DIRECTIONS FOR THIS TASK: In the entries below, find the line with "Open Chifuyu's profile avatar" and the line with "Screen dimensions: 1299x470"; give again those lines and every line between them, exactly.

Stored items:
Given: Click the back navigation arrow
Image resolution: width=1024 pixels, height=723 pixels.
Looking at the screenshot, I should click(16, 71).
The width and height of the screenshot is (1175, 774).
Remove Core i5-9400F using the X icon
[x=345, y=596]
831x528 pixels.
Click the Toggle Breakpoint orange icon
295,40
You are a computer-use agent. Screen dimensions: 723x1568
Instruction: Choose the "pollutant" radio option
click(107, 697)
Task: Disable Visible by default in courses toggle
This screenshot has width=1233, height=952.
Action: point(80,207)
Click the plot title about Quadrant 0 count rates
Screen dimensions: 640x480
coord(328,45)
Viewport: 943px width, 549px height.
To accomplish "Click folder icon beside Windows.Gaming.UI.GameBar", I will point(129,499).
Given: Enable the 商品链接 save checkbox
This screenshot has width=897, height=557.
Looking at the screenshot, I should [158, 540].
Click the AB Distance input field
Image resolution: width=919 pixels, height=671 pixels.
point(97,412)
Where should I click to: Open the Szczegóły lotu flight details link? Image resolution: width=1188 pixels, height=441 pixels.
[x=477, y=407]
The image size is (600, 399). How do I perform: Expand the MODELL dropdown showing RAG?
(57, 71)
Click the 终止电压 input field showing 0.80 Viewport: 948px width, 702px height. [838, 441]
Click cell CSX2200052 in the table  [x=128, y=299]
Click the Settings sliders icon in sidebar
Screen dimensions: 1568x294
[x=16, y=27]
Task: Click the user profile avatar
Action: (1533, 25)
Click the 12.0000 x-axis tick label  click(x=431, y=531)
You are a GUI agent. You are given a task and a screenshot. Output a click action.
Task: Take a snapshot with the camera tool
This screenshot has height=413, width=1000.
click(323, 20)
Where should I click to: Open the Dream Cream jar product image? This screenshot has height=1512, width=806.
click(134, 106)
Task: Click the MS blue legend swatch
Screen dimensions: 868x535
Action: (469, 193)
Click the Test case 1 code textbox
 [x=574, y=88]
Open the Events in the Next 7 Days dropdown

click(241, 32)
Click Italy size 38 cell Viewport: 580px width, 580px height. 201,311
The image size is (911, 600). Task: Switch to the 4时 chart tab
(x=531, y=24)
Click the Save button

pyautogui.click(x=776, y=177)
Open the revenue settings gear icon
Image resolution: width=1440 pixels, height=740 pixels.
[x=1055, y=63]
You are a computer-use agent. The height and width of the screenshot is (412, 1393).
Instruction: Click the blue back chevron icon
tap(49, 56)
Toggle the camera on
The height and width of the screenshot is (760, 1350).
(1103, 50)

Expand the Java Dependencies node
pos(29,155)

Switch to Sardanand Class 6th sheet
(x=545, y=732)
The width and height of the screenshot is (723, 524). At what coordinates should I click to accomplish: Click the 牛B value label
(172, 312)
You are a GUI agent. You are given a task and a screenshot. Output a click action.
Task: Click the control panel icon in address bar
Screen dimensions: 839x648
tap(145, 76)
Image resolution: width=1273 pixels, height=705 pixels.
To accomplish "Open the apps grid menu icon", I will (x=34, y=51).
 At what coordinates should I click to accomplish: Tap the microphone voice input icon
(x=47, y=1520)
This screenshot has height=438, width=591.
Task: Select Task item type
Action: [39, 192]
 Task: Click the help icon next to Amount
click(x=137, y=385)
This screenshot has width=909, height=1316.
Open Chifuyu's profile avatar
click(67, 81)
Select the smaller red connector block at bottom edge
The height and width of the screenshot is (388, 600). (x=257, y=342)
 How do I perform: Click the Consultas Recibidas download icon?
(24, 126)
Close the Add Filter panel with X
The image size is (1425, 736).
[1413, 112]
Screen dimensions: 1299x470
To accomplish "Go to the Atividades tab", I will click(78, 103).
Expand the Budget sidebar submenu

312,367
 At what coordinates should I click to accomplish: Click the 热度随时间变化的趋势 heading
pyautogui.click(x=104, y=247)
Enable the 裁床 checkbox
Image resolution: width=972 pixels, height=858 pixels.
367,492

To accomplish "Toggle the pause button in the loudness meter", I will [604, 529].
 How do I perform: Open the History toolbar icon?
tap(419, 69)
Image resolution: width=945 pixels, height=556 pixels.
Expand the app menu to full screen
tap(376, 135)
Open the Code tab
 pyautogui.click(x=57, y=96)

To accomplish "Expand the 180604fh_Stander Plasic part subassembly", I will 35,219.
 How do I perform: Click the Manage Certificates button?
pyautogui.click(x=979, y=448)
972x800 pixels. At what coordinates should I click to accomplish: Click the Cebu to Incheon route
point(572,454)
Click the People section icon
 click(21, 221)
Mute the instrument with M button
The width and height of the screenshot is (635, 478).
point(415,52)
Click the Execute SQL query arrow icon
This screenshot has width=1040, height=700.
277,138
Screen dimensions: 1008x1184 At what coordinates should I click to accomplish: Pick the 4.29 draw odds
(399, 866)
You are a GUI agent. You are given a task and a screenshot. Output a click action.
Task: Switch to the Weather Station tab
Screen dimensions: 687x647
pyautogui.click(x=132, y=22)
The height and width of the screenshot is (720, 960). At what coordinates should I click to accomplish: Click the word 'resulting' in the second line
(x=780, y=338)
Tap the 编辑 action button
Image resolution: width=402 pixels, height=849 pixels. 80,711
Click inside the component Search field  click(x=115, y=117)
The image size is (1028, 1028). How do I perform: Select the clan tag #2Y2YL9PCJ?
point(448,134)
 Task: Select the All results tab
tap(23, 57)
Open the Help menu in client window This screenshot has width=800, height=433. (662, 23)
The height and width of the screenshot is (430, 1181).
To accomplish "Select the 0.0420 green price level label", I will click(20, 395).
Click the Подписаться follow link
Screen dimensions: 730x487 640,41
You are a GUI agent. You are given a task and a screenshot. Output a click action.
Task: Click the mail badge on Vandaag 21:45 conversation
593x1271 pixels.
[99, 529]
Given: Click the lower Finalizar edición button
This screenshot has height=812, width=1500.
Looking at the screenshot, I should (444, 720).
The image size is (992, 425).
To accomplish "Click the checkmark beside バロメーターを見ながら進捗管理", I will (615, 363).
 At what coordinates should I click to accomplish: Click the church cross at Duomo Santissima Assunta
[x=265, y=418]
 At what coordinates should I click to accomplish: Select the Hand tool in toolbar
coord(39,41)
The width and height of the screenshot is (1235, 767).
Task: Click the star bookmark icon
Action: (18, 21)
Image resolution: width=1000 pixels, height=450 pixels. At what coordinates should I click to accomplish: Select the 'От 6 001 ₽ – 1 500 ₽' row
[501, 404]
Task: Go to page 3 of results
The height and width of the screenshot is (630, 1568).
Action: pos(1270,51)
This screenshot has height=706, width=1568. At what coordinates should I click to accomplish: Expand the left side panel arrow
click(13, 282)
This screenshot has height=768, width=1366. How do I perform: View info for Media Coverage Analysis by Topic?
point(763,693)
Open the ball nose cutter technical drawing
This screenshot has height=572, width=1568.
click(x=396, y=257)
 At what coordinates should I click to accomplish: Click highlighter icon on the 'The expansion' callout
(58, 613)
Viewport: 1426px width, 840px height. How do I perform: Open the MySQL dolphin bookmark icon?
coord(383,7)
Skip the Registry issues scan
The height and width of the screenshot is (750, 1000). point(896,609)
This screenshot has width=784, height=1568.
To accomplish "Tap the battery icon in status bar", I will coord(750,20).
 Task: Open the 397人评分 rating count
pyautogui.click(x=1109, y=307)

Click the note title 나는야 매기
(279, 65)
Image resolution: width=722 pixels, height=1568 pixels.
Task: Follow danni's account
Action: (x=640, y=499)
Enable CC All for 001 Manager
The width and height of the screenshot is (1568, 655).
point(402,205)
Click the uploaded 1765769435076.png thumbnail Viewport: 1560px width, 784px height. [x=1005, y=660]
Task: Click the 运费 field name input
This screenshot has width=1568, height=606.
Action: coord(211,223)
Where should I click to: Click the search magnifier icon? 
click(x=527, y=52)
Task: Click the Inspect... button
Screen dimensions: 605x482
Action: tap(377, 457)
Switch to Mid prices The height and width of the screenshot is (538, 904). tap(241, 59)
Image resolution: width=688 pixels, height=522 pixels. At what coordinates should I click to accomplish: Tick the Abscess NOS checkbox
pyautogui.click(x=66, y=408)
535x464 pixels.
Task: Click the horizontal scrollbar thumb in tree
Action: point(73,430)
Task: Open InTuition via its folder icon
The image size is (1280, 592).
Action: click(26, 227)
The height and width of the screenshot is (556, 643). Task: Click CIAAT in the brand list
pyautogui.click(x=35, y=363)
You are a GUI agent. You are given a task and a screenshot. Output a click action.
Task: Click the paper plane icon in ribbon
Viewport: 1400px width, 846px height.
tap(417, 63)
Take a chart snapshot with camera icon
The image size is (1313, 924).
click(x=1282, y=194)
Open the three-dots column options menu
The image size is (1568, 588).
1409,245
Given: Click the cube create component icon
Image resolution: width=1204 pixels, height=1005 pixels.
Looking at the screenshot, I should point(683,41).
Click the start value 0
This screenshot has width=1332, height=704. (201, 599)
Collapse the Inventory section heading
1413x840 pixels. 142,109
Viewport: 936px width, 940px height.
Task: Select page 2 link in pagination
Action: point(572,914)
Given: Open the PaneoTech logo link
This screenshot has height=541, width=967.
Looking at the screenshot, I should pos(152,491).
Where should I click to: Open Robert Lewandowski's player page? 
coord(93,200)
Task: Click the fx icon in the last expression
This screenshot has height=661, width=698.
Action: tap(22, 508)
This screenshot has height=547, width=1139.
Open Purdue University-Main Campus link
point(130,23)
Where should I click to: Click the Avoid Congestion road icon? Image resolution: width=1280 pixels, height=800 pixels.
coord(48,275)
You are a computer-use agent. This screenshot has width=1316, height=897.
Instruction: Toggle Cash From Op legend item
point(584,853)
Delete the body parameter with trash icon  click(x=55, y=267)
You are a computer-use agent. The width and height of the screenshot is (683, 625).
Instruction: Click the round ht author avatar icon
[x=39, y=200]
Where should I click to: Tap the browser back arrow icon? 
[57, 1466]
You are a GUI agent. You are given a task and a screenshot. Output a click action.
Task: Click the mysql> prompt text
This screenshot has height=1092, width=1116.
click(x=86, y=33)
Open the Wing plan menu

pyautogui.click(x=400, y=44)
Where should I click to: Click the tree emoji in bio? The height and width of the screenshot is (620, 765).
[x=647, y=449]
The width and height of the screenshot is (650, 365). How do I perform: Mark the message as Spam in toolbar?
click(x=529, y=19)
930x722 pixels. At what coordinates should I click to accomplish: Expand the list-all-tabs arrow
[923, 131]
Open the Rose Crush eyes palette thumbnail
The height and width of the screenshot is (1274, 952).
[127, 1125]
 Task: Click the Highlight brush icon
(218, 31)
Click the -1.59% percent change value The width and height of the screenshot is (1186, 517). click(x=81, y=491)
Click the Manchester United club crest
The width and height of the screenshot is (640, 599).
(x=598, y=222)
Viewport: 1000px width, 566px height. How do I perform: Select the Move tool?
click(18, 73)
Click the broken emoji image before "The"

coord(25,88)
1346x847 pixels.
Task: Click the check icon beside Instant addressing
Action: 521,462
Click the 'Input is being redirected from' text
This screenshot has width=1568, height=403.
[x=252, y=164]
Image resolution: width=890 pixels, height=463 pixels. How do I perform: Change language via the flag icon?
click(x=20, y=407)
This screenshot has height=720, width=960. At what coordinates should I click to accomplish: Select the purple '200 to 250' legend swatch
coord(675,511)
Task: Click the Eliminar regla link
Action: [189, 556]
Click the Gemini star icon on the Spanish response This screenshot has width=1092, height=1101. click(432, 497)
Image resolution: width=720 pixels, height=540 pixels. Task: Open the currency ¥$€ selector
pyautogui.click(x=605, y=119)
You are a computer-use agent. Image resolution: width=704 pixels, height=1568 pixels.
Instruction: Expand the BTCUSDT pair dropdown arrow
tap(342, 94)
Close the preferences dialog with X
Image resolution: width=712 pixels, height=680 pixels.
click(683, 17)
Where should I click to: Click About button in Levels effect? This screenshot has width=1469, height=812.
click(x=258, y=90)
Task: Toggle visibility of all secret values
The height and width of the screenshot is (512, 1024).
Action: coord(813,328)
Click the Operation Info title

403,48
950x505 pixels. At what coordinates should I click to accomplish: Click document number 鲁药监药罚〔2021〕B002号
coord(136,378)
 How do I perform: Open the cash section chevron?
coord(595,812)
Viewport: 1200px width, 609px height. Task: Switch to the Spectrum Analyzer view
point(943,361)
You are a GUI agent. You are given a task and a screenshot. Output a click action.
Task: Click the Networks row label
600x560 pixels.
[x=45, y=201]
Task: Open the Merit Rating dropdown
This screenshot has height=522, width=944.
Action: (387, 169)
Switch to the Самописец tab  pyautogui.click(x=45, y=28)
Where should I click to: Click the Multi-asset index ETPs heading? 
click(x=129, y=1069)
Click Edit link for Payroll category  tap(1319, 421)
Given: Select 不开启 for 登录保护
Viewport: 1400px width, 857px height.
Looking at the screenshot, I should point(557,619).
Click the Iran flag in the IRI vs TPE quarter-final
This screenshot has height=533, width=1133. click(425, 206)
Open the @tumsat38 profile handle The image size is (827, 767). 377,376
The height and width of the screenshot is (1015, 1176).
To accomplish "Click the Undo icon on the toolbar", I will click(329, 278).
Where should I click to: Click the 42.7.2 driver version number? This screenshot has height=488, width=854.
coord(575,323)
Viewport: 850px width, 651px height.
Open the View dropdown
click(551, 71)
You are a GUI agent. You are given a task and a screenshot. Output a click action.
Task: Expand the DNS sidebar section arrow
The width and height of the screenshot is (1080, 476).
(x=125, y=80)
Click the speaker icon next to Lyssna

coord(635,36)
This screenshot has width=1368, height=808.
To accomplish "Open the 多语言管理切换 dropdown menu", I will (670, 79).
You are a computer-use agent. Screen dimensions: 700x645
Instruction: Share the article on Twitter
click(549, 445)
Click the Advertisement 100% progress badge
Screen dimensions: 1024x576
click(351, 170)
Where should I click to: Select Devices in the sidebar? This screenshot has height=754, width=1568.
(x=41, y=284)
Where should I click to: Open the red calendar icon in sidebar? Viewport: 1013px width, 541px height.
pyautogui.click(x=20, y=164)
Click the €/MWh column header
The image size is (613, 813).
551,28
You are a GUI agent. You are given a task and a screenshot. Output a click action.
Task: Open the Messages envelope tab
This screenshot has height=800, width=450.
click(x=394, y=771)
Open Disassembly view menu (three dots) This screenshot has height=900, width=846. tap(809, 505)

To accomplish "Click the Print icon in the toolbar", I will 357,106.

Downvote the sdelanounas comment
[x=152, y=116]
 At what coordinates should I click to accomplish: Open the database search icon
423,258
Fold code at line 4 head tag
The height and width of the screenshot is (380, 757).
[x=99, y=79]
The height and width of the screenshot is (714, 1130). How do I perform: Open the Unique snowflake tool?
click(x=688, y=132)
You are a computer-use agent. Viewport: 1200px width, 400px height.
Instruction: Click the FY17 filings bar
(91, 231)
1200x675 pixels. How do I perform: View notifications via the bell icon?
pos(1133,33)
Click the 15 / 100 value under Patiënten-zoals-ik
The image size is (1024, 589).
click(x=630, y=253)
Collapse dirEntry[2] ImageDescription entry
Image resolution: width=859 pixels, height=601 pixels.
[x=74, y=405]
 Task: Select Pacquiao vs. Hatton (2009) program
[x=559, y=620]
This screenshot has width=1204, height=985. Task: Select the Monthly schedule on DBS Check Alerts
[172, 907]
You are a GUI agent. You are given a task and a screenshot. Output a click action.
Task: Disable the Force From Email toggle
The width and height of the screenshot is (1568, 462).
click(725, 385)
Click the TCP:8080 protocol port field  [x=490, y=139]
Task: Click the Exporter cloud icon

EXPECTED ANSWER:
Open Chifuyu's profile avatar
click(67, 81)
Select the smaller red connector block at bottom edge
The height and width of the screenshot is (388, 600). (x=257, y=342)
 How do I perform: Click the Consultas Recibidas download icon?
(24, 126)
Close the Add Filter panel with X
The image size is (1425, 736).
[1413, 112]
Screen dimensions: 1299x470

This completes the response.